While most of us would acknowledge that positive thinking can help us get through difficult trials, we also know that if we do not share our own vulnerability and acknowledge our human weaknesses to one another, we will end up terribly alone in our failures and our flaws. If we have an idea that we can do everything right, we will inevitably end up unhappy.  We need to discover a source of strength in ourselves, but before we can begin to change or improve anything, we must accept ourselves as we are, and that means acknowledging the pain of our failures, and losses.  One of the things that seems to drive these New Year resolutions is that for a variety of reasons we believe that we are inadequate, and won’t be good enough until we do whatever it is we think we need to do to be ok. The problem this fails to address is the realization that we are perfectly good enough despite these inadequacies. Imperfection is the human condition.   Sure we can resolve to be better, but we do so because we know that we are imperfect.  Accepting who we are means we can enjoy ourselves today or celebrate the moment now because we are not forever waiting for something to be better about ourselves or in our lives that we are tasked to work on, or something to be different about us than what we are already gifted with.  For each of us has wonderful gifts to impart to the world, and in fact, it is better for me to celebrate my own fact searching, detailed oriented non-fiction history loving reading, and be happy with it, than to wish I was someone who simply adores lifting weights.  I am never going to be that person. Maybe we should be rejecting resolutions so that we are not forever feeling guilty about who we are not, but instead accepting who we are, that we might move forward to greater spiritual depth and concern for one another.

We will never reach concern for others, if we are forever trying to perfect ourselves.  If we do that then we can only focus on the self.  This is exemplified in a story the Jewish theologian Martin Buber tells.  There was once a man who had profaned the sabbath unintentionally because his carriage had broken down, and he could not get home to observe this sacred day.  He ran and ran towards home, but simply could not get there in time before sundown.  Because of this desecration a young rabbi named Mikhal had imposed a very harsh and long penance upon the man.  The man tried to conform but discovered that his body could not endure this kind of strain.  Soon he became ill, and it even affected his mind.  As he was reaching his limit, he learned that the great Jewish master, the Baal Shem Tov, was visiting nearby.  He went to see him and begged him to absolve him of the sin he had committed.  The Baal Shem told him, “carry a box of candles to the House of Prayer, and have them lit for the Sabbath. Let that be your penance.”

At first the man thought that the master had not understood what he had told him, but the Baal Shem said he understood perfectly.  He said this was an appropriate penance for the transgression, but then the man said he was confused because of the harsh penance imposed by the rabbi.  Finally the master replied, you do just as I have said, and tell Rabbi Mikhal to travel to the city of Vostov, where I shall hold the coming Sabbath service.  Knowing that it was a snowy mountainous pass from the Rabbi’s home to Vostov, the Master guessed that the over zealous rabbi would break a wheel, or fall into a ditch as he tried to traverse this difficult terrain.  So the man did just as the master said, and his sin was forgiven.  Meanwhile, Rabbi Mikhal did in fact break a wheel on the way to Vostov.  He had to continue the trip on foot.  While he hurried as fast as he could, it was dark when he entered the town, and when he crossed the threshold of the Bal Shem’s house, the master had already stood, raised the cup, and begun the blessing over the wine that began the day of rest.    The master paused in his blessing to confront the speechless and numb young rabbi.  “Good Sabbath,” and then mockingly invoked, “my sinless friend!  You had never tasted the sorrow of the sinner, your heart had never throbbed with his despair – and so it was easy for your hand to deal out penance. “  Sometimes we forget that we are all flawed and imperfect, and that we build up community together by seeing our shared weaknesses. The rabbi would never have been able to care for anyone until he had a personal understanding that he was human, too, and quite capable of sinning.  If we only strive to be perfect ourselves, we will lose the sense of honest vulnerability we all feel, and will be unable to speak it.  We connect when we acknowledge our shared weaknesses, our imperfections, and the wonder that we all have different strengths to celebrate, not resent.

• EXERCISE DETAILS
Resume the essay on accepting our own imperfections, continuing it from its final sentence.

• RECORDS PROVIDED
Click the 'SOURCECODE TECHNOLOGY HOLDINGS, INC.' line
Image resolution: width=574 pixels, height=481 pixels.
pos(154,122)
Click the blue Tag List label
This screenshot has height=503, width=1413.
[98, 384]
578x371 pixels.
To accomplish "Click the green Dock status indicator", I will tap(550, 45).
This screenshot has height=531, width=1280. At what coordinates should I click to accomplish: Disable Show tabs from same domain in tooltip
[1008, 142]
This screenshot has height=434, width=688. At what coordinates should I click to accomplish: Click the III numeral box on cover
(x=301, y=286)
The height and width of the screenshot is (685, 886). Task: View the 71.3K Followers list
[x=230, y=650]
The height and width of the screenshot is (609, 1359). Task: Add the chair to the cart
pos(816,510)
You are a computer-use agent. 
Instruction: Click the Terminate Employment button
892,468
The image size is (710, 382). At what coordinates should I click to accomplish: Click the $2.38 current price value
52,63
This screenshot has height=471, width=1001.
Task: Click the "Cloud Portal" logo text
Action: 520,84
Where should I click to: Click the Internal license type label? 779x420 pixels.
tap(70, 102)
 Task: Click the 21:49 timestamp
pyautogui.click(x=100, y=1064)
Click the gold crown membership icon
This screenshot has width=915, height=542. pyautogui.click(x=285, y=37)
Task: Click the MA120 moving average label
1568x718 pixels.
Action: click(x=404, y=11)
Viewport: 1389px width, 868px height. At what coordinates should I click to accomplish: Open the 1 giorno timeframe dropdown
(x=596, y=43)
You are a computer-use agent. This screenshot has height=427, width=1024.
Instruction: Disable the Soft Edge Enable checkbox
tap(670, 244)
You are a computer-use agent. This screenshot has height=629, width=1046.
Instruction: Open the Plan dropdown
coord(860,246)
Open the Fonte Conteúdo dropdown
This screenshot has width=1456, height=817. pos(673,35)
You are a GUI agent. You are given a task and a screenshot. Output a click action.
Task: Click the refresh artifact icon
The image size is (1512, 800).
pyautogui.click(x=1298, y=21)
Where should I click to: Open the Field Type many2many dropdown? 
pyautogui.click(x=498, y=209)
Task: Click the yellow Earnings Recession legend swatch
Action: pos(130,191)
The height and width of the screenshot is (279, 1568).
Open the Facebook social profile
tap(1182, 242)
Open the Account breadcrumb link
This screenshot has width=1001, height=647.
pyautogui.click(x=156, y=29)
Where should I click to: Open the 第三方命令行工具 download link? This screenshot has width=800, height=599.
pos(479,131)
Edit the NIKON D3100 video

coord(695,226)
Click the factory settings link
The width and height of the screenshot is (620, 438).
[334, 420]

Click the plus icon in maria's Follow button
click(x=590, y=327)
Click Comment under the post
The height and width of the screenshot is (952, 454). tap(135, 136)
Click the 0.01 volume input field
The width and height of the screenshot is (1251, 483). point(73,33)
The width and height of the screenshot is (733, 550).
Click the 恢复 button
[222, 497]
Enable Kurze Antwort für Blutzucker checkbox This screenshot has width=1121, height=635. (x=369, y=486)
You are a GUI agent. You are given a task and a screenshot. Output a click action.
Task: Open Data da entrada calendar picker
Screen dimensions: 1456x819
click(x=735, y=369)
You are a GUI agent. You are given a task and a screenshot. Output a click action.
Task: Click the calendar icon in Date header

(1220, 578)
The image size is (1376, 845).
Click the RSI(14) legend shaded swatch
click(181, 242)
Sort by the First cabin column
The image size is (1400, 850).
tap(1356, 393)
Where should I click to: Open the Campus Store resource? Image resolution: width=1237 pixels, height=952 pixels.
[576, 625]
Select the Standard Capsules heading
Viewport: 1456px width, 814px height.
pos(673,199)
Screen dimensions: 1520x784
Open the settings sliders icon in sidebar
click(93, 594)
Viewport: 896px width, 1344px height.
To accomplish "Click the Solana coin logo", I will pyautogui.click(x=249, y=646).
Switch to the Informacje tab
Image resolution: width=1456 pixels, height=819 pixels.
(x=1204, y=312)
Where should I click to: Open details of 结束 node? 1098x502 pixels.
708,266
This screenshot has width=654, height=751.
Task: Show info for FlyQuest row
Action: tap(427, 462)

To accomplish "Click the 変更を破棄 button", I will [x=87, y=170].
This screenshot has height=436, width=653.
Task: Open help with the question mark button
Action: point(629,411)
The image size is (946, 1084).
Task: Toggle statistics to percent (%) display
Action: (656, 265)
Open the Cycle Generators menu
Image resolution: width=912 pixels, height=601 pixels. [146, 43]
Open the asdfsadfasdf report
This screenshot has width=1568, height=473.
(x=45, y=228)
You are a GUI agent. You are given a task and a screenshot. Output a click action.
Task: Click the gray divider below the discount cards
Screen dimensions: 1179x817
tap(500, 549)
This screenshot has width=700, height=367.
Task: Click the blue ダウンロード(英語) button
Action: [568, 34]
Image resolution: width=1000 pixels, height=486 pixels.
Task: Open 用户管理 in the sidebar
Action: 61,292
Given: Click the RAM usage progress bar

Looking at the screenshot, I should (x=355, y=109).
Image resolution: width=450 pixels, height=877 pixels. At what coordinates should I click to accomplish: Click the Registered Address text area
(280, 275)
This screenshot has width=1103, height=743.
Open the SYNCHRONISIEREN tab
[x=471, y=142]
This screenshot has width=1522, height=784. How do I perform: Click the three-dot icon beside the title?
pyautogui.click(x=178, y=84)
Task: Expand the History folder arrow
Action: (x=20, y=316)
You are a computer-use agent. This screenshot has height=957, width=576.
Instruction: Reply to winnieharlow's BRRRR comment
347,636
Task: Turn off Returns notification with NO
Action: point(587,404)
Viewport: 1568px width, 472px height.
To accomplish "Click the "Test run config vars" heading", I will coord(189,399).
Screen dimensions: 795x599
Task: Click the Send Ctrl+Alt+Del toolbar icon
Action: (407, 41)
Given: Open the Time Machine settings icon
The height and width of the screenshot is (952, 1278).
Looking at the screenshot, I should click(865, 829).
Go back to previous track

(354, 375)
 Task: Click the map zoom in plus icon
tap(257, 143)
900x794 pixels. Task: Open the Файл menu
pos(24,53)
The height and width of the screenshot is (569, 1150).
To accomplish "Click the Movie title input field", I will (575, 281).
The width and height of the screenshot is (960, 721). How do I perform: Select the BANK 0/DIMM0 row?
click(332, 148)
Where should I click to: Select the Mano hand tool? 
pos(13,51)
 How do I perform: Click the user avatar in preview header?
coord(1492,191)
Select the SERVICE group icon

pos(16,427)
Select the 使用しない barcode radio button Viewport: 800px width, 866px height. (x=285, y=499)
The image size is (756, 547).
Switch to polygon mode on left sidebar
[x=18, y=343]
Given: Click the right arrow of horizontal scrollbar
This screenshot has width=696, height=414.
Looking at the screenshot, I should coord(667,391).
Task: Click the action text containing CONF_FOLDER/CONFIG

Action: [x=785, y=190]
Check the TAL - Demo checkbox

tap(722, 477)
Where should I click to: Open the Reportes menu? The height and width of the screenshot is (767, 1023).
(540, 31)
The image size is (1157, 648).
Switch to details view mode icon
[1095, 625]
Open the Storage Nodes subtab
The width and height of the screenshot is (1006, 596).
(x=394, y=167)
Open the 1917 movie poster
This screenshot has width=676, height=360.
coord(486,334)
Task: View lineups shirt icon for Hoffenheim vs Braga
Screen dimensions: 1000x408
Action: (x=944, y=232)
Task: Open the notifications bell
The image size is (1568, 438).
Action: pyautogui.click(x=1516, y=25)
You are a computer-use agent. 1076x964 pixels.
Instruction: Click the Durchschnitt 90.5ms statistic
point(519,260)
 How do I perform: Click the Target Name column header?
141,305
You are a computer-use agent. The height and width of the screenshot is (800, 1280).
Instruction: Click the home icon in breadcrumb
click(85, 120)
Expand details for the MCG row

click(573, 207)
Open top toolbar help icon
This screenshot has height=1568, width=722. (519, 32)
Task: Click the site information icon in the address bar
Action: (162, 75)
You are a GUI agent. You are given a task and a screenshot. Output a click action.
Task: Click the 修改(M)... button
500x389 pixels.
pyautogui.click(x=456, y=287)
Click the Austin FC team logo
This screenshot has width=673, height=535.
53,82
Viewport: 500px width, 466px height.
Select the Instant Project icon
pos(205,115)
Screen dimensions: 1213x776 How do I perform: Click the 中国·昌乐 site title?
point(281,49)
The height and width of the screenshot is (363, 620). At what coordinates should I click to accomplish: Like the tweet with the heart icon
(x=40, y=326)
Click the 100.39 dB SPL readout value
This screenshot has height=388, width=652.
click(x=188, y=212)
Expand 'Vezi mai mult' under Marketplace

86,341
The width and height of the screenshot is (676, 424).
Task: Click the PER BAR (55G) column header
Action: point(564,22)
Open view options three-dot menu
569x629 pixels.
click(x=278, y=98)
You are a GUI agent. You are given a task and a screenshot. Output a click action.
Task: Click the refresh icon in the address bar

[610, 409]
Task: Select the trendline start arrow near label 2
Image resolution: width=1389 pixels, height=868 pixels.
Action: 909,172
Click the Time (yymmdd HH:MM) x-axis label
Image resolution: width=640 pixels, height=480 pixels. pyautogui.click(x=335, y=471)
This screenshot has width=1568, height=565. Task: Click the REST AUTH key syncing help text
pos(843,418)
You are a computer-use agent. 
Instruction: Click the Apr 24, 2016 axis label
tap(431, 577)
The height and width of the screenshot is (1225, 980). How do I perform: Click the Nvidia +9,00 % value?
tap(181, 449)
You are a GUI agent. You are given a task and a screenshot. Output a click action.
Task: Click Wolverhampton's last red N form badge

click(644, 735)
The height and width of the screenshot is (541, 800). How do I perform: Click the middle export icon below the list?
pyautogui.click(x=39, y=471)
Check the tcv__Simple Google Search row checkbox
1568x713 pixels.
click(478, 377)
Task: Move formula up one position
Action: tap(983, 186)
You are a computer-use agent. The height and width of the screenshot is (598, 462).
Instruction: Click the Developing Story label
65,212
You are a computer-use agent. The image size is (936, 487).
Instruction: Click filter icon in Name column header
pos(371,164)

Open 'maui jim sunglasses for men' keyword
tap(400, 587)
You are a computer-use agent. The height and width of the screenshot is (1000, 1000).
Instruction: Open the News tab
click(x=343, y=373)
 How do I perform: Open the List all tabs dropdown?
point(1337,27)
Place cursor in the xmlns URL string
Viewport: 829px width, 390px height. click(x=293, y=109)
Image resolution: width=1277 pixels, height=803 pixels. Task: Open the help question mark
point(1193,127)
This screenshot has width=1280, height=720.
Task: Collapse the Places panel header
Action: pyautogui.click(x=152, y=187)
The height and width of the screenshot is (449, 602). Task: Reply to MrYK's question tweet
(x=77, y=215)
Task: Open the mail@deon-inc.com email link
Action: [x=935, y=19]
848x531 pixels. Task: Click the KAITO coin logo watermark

• ANSWER TO THIS EXERCISE
What we all want is not to be perfect or better than any body else with our lists of resolutions, but rather to merely accept ourselves, and do the best with can with what we are given.  That six pack body of abs was just never in my plan, so why pretend that it was.  The pressure to be perfect in body or mind or spirit, to court this kind of success leads to resentment, anger and irritation, while the acknowledgement of being overwhelmed sometimes, being tired, or even feeling incompetent, or downright stupid will unite us in the common human condition of being flawed, even I might add in a UU church, downright sinful.  In her book, Nothing Was the Same,  Kay Redfield Jamison, talks about her husband who was a doctor, dealing with a diagnosis of cancer that would eventually prove fatal to him, but also dealing with her own bipolar illness.  They were both worn, and when she discovers he is carrying a vial of antipsychotic medication in his black bag, she feels betrayed.  Finally, he confessed. “I don’t know what to do.”  He was silent for a long while. “Medicine is imperfect” He paused again.  I am imperfect,” he said. “You are imperfect.” He looked tired and sad as he sat down at his desk.  Neither
of us said anything for a long time, caught in the cold realities of the choices we had. Then he added very quietly, “Love is imperfect.”  It was the most true, most chilling thing I had heard about dealing with the uncertainties of an illness such as mine.  Richard was doing the best he could; we both were. Love was imperfect, but it was what we had.  After this night, Jamison realized a feeling of acceptance from her husband like she never had before.  The acknowledgement of their shared imperfections were laid bare to each other.  Acceptance was never completely total, but the vulnerability and imperfection of their love made the relationship that much deeper.  So may we at the new year, be honest and accepting of ourselves, and with each other, as we accept the imperfect beings we are, who are walking together along snowy mountain passes trying to get home.

Closing Words – from Robert T. Weston

A year is gone.
It matters not when it began
For now it has ended.
There were other years,
And some began with a birthday
And some with a death;
Some with one day of the month and some with another.
Some began with a song and others with a lament,
But now we start another year,
It is what lies before us that concerns us now.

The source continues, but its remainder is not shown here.